文書の抜粋:
:::::
なぜ需要予測が重要視されるのか、需要予測の必要性とメリットを解説します。需要予測が求められる理由は、大きく次の通りです。

 

・欠品による機会損失

・過剰在庫による値引きや廃棄コスト

・需要予測業務の属人化

・多品種少量生産により生産計画が立てづらい

・企業収益の最大化

 

不正確な需要予測は、企業に損失を招きます。以下に、不正確な需要予測が損失を招く理由を続けます。

欠品による機会損失を予防

予測が甘く、生産や在庫の確保が足りなかった場合、欠品や欠員により需要に応えられずサービスを提供することができなくなってしまいます。

 

不正確な需要予測は、得られるはずだった利益の取りこぼしにつながるのです。

過剰在庫による値引きや廃棄コストの抑制

在庫不足とは対照的に、過剰在庫による損失も発生します。過剰に仕入れた商品は、品質の劣化、陳腐化などにより基本的に時間が経過するほど売れにくくなるため、最終的に値引きや廃棄処分といったコストがかかります。

 

廃棄しない間も、保管スペースの圧迫という形で管理費用がかかり続けます。

多品種少量生産によるコストの抑制

昨今、多様になった顧客ニーズに応えて生産品目を臨機応変に変更するために、多品種少量生産となる傾向があります。
:::::
提供情報:

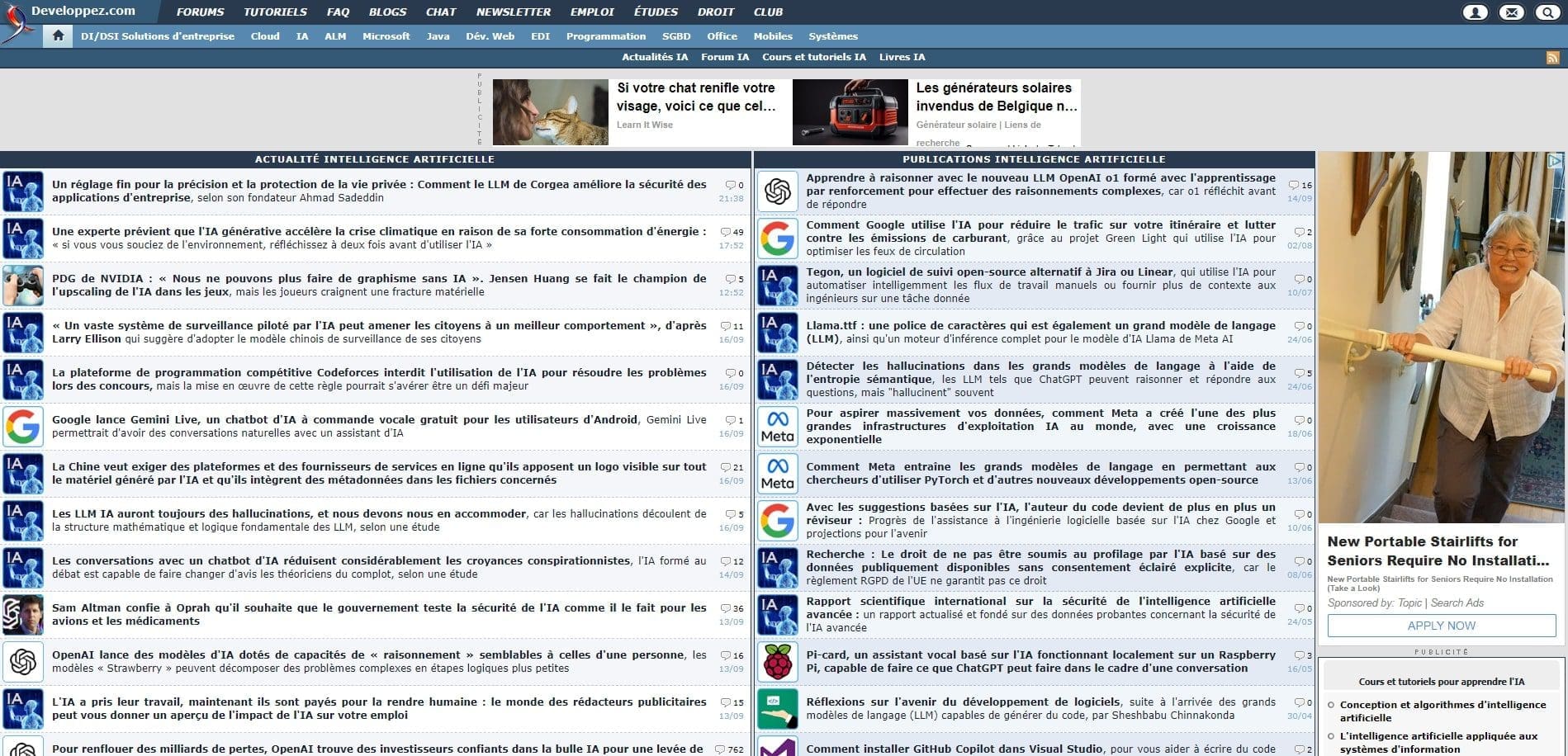
Task: Click the Google logo on the Green Light article
Action: pos(777,239)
:::::
出題内容:
1. 需要予測の文章について、次の問いに答えてください。
(a) 需要予測が求められる理由として、箇条書きの最後に挙げられている項目は何ですか。
(b) 過剰に仕入れた商品が時間の経過とともに売れにくくなる原因として、どのような二つが挙げられていますか。
(c) 廃棄しない間も管理費用がかかり続けるのは、どのような形によるものだと書かれていますか。
2. 需要予測の文章を、最後の文の後から書き継いでください。

課題別結果:
1.
(a) 企業収益の最大化
(b) 品質の劣化と陳腐化
(c) 保管スペースの圧迫

2.
 

多品種少量生産では、生産する製品を変更するたびに生産ラインを一時的にストップする必要があることから、十分な生産数を確保できず利益につながりにくい一面があります。一方でラインを止めずに生産数を確保すると、今度は在庫管理コストがかかるため、やはり十分な利益を維持するのは困難になってしまいます。

 

精度の高い需要予測に基づき、製品ごとにどれだけの在庫を持つべきか判断することで、コストの発生を最小限に抑えることが可能になります。

需要予測業務の属人化を防ぐ

現在、すでに需要予測業務が確立されており、十分な精度で成果が出ていたとしても、将来的にコストが発生しうる要因もあります。それは、需要予測業務が属人化してしまっているケースです。

 

少数の担当者が長年培った経験をもとに需要予測業務を行っている場合、現在は需要予測を原因とする損失が少ないとしても、担当者が退職してしまえばここまでに挙げたリスクは噴出します。そのため、属人化しない需要予測が求められるのです。

企業収益の最大化

精度の低い不正確な需要予測が損失を招く一方で、正確な需要予測は企業収益の最大化に繋がります。

 

具体的にどの程度収益が増加するのかについて、マッキンゼー&Coがまとめたレポートがあります。レポートによると、予測精度が10~20%向上すると、在庫コストが5%低減し、収益が2~3%増加するといいます。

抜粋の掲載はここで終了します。